Indicators of Compromise
- [SHA256 ] SideWinder decoy RTF – 1955c6914097477d5141f720c9e8fa44b4fe189e854da298d85090cbc338b35a (empty RTF decoy used for pivoting).
- [SHA256 ] Shadow Vector SVG hashes – example hashes include 6d4a53da259c3c8c0903b1345efcf2fa0d50bc10c3c010a34f86263de466f5a1 and 2aae8e206dd068135b16ff87dfbb816053fc247a222aad0d34c9227e6ecf7b5b (and 12 more SVG hashes listed in rule samples).
- [Strings/HTML ] Clipboard and deobfuscation indicators in web pages – navigator.clipboard.writeText, document.execCommand(“copy”), String.fromCharCode, atob (used to identify FileFix/ClickFix pages).

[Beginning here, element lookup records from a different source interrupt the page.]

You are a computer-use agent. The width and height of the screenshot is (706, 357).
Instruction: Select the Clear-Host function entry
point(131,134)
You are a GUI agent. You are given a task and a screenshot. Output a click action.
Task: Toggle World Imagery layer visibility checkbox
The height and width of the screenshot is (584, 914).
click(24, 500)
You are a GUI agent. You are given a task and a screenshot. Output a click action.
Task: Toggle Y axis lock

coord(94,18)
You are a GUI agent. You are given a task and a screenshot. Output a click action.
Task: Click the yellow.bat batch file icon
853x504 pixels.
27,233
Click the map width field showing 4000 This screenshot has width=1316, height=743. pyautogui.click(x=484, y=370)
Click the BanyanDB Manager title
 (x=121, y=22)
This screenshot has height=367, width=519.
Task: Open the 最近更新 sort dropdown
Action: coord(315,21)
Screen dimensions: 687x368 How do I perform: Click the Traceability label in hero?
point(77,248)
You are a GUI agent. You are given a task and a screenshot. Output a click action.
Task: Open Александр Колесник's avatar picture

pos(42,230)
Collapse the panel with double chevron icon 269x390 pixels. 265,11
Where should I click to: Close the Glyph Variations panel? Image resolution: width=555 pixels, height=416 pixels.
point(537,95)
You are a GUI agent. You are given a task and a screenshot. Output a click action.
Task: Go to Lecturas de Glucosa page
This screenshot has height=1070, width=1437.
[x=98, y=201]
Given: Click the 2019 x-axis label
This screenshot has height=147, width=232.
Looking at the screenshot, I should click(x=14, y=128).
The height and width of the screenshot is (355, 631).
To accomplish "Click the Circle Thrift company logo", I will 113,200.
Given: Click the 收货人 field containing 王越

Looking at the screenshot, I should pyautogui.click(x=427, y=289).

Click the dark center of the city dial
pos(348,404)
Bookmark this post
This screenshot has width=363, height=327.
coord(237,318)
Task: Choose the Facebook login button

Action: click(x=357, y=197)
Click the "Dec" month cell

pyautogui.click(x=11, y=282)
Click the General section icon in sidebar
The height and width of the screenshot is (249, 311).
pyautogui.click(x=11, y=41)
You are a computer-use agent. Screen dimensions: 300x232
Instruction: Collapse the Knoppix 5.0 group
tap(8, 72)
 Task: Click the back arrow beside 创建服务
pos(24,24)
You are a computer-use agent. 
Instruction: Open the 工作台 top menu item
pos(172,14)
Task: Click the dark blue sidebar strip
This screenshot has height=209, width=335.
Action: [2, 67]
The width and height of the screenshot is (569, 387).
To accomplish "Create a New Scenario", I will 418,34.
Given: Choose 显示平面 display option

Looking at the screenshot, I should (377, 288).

- [File names/URLs ] Malicious image-hosting domains and image filenames – domains hosting images used by FileFix (examples pivoted via archived URL content; specific domain names were used in investigations) – example image-hosting filenames and domains found in payload commands (and additional related URLs discovered via itw_urls relations).
- [Email filenames ] Spear-phish email example – “54th CISM World Military Naval Pentathlon 2025 – Invitation.eml” tied to SideWinder initial infection vector and attachments.